● THE RECORDS
[Start of section]

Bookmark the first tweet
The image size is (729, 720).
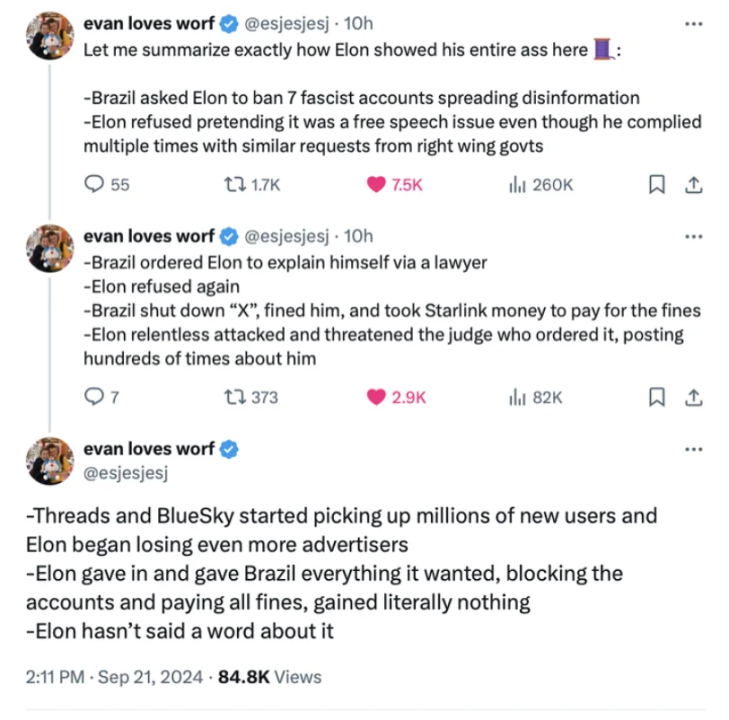click(x=657, y=184)
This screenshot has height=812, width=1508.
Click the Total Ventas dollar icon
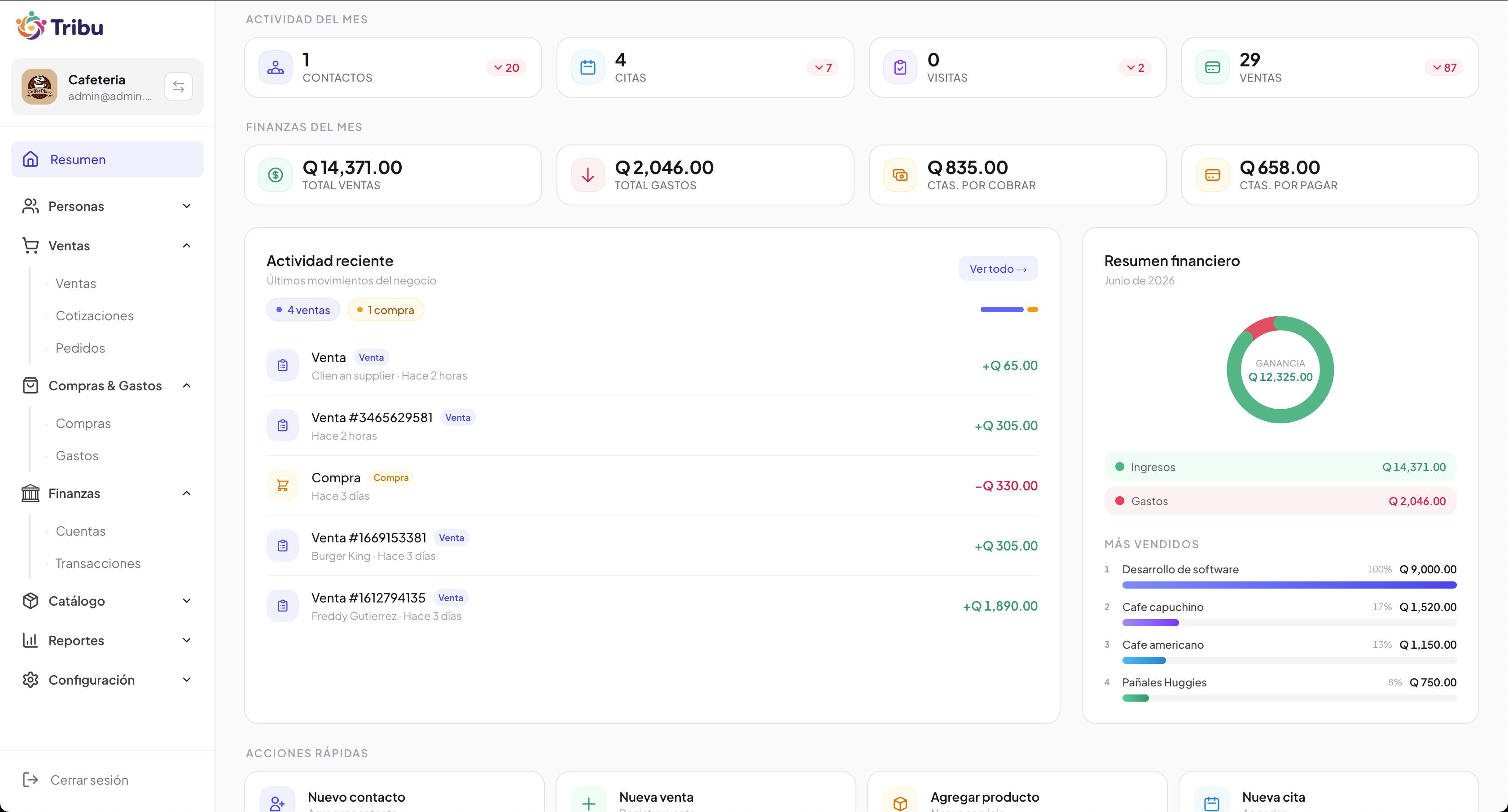(275, 175)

[End of section]

Beginning with the line that contains "The image size is (729, 720).", output each line of the material above through the last one exactly as it stands. Do not include the pictures.

The image size is (729, 720).
click(x=657, y=184)
This screenshot has height=812, width=1508.
Click the Total Ventas dollar icon
(275, 175)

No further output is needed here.